Kata khayr merupakan term yang lebih komprehensif dalam mengungkapkan kualifikasi positif tentang perbuatan ataupun lainnya. Terdapat sebanyak 153 kali kata al-khayr disebutkan dalam Al-Qur’an dengan berbagai bentuk dan redaksinya, ditambah enam kali kata yang berakar dari kata yang terbentuk dari huruf-huruf khâ’-yâ’-râ’ lainnya yang berarti ’memilih’. Arti dasar dari kata al-khayr adalah al-`athfu wal-mayl[19] yang maksudnya kecenderungan kepada sesuatu. Kata al-khayr diartikan sebagai ’kebajikan’ (good) yang antonimnya adalah asy-syarr ’kejahatan’ (evil) karena setiap orang cenderung kepadanya sehingga orang itu memilihnya. Ibn Katsîr menukilkan sebuah hadis yang diriwayatkan oleh Ibn Mardawaih dari Abû  Ja`far al-Baqir bahwa Nabi menjelaskan makna kata ini: al-khayr: itbâ`ul-Qur’ân was-sunnah, yakni kebajikan itu mengikuti Al-Qur’an dan sunnah.[20] Dalam konteks ini, makna al-khayr ’pilihan terbaik’ mestilah ditentukan oleh Allah dan Rasul-Nya. Dalam Al-Qur’an, kata tersebut digunakan juga untuk menunjuk sesuatu yang bersifat material, seperti ungkapan hubbal-khayr  yang terdapat pada QS. Shâd, 38:32 dan al-`Âdiyât, 100:8, dan juga digunakan untuk menunjuk kualifikasi perbuatan atau amal seperti yang terdapat dalam QS. az-Zalzalah, 99:7 dan 8: ’’Siapa yang mengerjakan kebajikan seberat zarrah sekalipun, niscaya ia akan melihatnya, dan siapa yang mengerjakan kejahatan seberat zarrah sekalipun, niscaya ia akan melihatnya.’’
Term yang hampir sama dengan al-khayr adalah kata al-ma`rûf yang dalam Al-Qur’an terdapat pada tiga puluh sembilan tempat dan dua kali kata al-`urf, tidak termasuk kata kerja yang berakar dari kata yang terbentuk dari `ayn-râ’-fâ. Ada dua arti dasar dari kata tersebut, yakni yang pertama tatâbu`usy-syay’i muttashilan ba`dluhu bi ba`dl dan yang kedua as-sukûnu wath-thama’nînah.[21] Yang pertama maksudnya perurutan sesuatu secara berangkai dan teratur antara satu dengan yang lainnya.

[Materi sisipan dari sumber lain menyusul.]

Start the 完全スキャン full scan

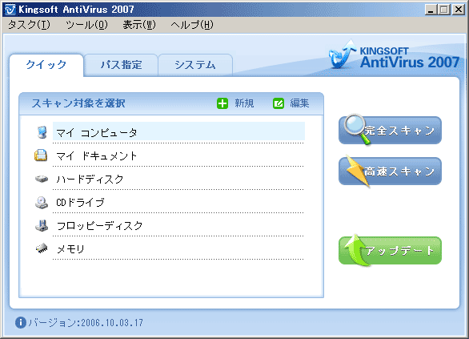390,131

Dengan cara ini dapat dikatakan bahwa sesuatu yang terjadi secara beruntut dan teratur sehingga dikenal dan familier bagi orang disebut dengan al-ma`rûf  ’yang dikenal’ atau ’familier’. Kata al-`urf dengan arti ’adat’ berhubungan dengan arti pertama ini, yakni sesuatu yang barlangsung secara teratur sampai menjadi kebiasaan. Lawan dari kata al-ma`rûf adalah kata al-munkar ’sesuatu yang tidak dikenal atau tidak familier’. Term al-`urf dan al-ma`rûf dimaksudkan adalah kebajikan dalam kaitan arti pertama tersebut, yaitu mengacunya term tersebut pada ayat seperti khudzil-`afwa wa’mur bil-`urfi wa’a`ridl `anil-jâhilîn (QS. al-A`râf, 7:199) dan pernyataan al-amru bil-ma`rûfi wan-nahyu `anil-munkar yang terdapat pada QS. Âlu `Imrân, 3:104, 110, dan 114; al-A`râf, 7:157; at-Tawbah, 9:67, 71, dan 112; al-Hajj, 22:41, serta ayat-ayat lain yang menggunakan term al-ma`ruf. Berdasarkan makna ini dapat dibedakan antara kata al-khayr yang berarti kebajikan dalam kaitannya pada unsur ’pilihan’ yang ditentukan oleh Allah dan rasul-Nya dengan kata al-ma`rûf yang berarti sesuatu yang dianggap baik oleh masyarakat. Dengan demikian, al-ma`rûf dapat berkembang dan dikembangkan sejauh tidak bertentangan dengan al-khayr.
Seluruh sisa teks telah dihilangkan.